05/11/2021 - 11:15
Se Bolsonaro fosse adepto aos diários, os dias em que ele passou na Itália, durante o encontro do G20, teria um espaço especial e recheado de frustrações. Ao acompanhar a agenda de presidentes e primeiros-ministros das mais poderosas economias do mundo, era evidente o deslocamento do brasileiro. E esse termômetro pôde ser medido pelo desinteresse da imprensa estrangeira no chefe da República do Brasil. Entre os dez maiores jornais do mundo, durante a cúpula Bolsonaro foi citado apenas 12 vezes. Sendo nove delas narrando os ataques a jornalistas no dia 31, ou a gafe de Bolsonaro por trocar o nome do representante americano para o clima, John Kerry, pelo do ator e comediante Jim Carrey. O saldo final foi triste para um país que costumava ser bem relacionado, como o Brasil. Com apenas um encontro oficial com outro presidente durante os três dias de cúpula, Bolsonaro ficou de fora das rodas de conversas informais e foi evitado por parte da comunidade internacional.
E o motivo dessa falta de aproximação com Bolsonaro está muito atrelada ao ex-inquilino da Casa Branca Donald Trump. Das duas últimas edições que participou, o presidente do Brasil se manteve perto da agenda trumpista, em uma espécie de escudo. “O que vemos é que o distanciamento do discurso de Bolsonaro com a realidade do país se converte em distanciamento físico de outras nações”, afirmou o professor de relações internacionais para América Latina da UCLA, o brasileiro Roberto Romã. De acordo com ele, há na comunidade internacional uma espécie de consenso sobre manter cautela com o presidente brasileiro. “Principalmente depois do discurso da ONU, quando houve a polêmica da vacina no presidente.” Na ocasião, o primeiro-ministro do Reino Unido, Boris Johnson incentivou o presidente brasileiro a ser imunizado. No dia seguinte, os tablóides britânicos não perdoaram a companhia escolhida pelo líder. Para o professor do Instituto de Relações Internacionais da USP Kai Enno Lehmann, o receio não está apenas no Reino Unido. Segundo ele, alguns países, como Alemanha, preferem fazer uma rota de fuga para desviar do brasileiro. “Seria desastroso para o presidente alemão, por exemplo, ser visto com Bolsonaro.”
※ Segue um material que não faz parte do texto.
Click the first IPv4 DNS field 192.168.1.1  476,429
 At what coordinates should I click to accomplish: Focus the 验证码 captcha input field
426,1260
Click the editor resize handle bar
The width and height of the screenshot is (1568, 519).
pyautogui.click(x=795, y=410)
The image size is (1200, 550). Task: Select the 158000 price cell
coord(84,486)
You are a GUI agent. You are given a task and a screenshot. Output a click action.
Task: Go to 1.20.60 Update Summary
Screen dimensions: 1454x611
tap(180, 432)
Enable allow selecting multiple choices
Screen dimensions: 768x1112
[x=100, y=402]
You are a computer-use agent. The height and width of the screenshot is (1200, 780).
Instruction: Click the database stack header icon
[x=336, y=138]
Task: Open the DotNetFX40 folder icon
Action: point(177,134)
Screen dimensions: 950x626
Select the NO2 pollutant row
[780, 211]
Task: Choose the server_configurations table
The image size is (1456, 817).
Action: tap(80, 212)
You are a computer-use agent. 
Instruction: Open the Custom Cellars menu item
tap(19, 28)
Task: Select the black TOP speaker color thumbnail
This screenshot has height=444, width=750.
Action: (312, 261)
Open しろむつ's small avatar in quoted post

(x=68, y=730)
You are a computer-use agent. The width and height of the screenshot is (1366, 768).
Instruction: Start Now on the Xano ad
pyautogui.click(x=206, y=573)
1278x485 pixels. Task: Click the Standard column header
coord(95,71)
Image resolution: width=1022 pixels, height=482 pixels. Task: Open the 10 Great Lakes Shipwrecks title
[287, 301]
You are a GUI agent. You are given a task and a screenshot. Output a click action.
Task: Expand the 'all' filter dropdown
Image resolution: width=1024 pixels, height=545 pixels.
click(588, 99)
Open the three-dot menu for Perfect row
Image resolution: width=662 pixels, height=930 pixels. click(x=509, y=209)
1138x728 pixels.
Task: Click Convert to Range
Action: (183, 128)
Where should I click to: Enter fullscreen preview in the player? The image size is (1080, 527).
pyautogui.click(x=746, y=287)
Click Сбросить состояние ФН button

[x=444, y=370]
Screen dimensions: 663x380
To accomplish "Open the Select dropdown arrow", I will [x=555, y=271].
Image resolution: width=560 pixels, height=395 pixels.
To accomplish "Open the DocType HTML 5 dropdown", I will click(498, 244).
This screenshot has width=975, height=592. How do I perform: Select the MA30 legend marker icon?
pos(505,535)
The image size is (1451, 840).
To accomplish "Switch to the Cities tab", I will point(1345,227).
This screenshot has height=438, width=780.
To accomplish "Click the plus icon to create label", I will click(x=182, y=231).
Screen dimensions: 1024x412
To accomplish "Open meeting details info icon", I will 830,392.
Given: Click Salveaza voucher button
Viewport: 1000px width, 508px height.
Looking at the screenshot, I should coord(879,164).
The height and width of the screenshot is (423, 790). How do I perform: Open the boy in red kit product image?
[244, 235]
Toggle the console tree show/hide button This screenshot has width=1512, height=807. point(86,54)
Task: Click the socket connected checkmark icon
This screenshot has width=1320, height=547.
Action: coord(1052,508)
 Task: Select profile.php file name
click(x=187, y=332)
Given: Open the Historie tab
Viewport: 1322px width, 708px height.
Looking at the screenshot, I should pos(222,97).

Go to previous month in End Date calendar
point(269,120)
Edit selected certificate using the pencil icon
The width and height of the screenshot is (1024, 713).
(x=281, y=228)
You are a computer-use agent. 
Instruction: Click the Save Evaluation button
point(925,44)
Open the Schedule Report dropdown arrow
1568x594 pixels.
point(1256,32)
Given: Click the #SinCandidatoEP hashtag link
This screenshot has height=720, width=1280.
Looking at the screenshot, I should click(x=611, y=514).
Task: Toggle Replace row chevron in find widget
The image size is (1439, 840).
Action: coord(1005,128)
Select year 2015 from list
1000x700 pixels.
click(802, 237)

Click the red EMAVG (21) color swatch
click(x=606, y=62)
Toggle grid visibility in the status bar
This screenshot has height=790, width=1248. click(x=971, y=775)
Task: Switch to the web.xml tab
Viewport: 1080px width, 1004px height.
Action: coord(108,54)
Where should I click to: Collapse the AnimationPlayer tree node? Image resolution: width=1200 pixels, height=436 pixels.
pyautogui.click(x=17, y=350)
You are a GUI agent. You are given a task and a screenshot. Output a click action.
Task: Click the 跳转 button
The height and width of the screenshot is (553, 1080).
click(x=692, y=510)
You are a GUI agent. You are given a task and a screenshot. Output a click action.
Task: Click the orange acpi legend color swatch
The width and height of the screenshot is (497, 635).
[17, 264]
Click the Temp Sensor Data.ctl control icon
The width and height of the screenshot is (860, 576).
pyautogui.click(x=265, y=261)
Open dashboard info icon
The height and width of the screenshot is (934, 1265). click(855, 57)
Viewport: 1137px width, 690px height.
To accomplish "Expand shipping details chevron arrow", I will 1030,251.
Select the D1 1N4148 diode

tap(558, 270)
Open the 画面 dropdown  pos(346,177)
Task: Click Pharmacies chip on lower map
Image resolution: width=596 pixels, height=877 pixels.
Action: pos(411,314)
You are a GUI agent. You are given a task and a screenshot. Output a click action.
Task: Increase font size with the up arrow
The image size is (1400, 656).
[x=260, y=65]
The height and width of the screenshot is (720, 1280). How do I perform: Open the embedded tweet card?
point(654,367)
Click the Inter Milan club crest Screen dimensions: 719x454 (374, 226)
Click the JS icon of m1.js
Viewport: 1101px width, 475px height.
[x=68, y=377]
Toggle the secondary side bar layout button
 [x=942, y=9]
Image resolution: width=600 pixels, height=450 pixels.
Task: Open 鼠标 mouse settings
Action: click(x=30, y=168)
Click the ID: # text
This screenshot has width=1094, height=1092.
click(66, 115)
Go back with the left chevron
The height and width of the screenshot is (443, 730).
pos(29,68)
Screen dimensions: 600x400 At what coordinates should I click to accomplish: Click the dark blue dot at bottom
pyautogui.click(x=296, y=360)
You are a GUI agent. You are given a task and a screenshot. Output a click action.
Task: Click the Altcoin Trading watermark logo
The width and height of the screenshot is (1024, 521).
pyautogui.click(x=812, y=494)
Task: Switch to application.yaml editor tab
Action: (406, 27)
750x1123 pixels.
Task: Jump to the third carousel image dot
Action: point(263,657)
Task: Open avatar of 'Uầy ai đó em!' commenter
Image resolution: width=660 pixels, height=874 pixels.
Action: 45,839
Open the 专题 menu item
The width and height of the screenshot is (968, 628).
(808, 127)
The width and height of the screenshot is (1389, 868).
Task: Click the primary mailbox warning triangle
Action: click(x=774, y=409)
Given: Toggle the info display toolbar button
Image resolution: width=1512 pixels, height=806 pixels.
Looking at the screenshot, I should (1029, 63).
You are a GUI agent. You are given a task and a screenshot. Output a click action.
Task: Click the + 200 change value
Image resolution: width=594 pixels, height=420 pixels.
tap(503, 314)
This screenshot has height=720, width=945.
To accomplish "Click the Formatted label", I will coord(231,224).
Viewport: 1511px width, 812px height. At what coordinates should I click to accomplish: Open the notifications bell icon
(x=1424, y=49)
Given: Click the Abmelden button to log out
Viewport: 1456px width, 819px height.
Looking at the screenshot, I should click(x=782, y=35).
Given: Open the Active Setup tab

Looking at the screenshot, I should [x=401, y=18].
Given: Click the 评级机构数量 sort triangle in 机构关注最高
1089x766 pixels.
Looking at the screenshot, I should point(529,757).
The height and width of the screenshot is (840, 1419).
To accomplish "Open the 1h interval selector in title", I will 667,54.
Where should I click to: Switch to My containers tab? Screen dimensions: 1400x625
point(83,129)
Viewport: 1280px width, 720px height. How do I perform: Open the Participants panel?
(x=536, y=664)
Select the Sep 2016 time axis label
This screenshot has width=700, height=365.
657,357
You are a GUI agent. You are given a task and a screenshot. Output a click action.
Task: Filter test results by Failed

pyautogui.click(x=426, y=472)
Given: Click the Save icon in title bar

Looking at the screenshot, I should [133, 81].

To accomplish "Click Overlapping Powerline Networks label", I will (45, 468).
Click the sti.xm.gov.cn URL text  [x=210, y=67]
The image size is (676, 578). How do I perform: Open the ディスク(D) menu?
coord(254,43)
MUNDO À PARTE Em seus três discursos oficiais, as falas do Bolsonaro se mostraram coerentes com o que ele pregou nas últimas semanas, mas segue descolada da realidade. Na frente das câmeras ele se disse comprometido em levar adiante a vacinação voluntária dos brasileiros contra a Covid, mesmo que, semanas antes, tenha espalhado desinformação ao associar o imunizante ao vírus do HIV. Também destacou um aumento do investimento de empresas nacionais e estrangeiras no Brasil, contrariando o Tesouro Direto que, em setembro, mostrou o receio do empresariado com investimento de longo prazo e avanço apenas do capital especulativo. Fora das câmeras, um ataque à Petrobras. Em conversas reservadas, ele teria falado que a estatal é um “problema” dando a entender seu falso plano de privatizar.
E se não bastasse um entendimento descolado da realidade, Bolsonaro também precisou falar do futuro. Na terça-feira ele assinou, junto dos outros 19 líderes, um acordo com três pilares para o combate da pandemia e da economia. O primeiro deles envolve a distribuição e incentivo à aplicação da vacina (o presidente afirma nem tomado a dele); proteção das florestas (em 12 meses foram 10.851 km² de área desmatada, a maior taxa desde 2009); por fim, manutenção e retomada econômica prezando pela igualdade de gênero (no mês em que ele barra uma lei para distribuição de absorvente íntimo para mulheres vulneráveis e já avisou que vetará um PL que obriga equidade salarial entre homens e mulheres). Mais contradições para o brasileiro ouvir, absorver, justificar ou criticar, superar e esperar a próxima.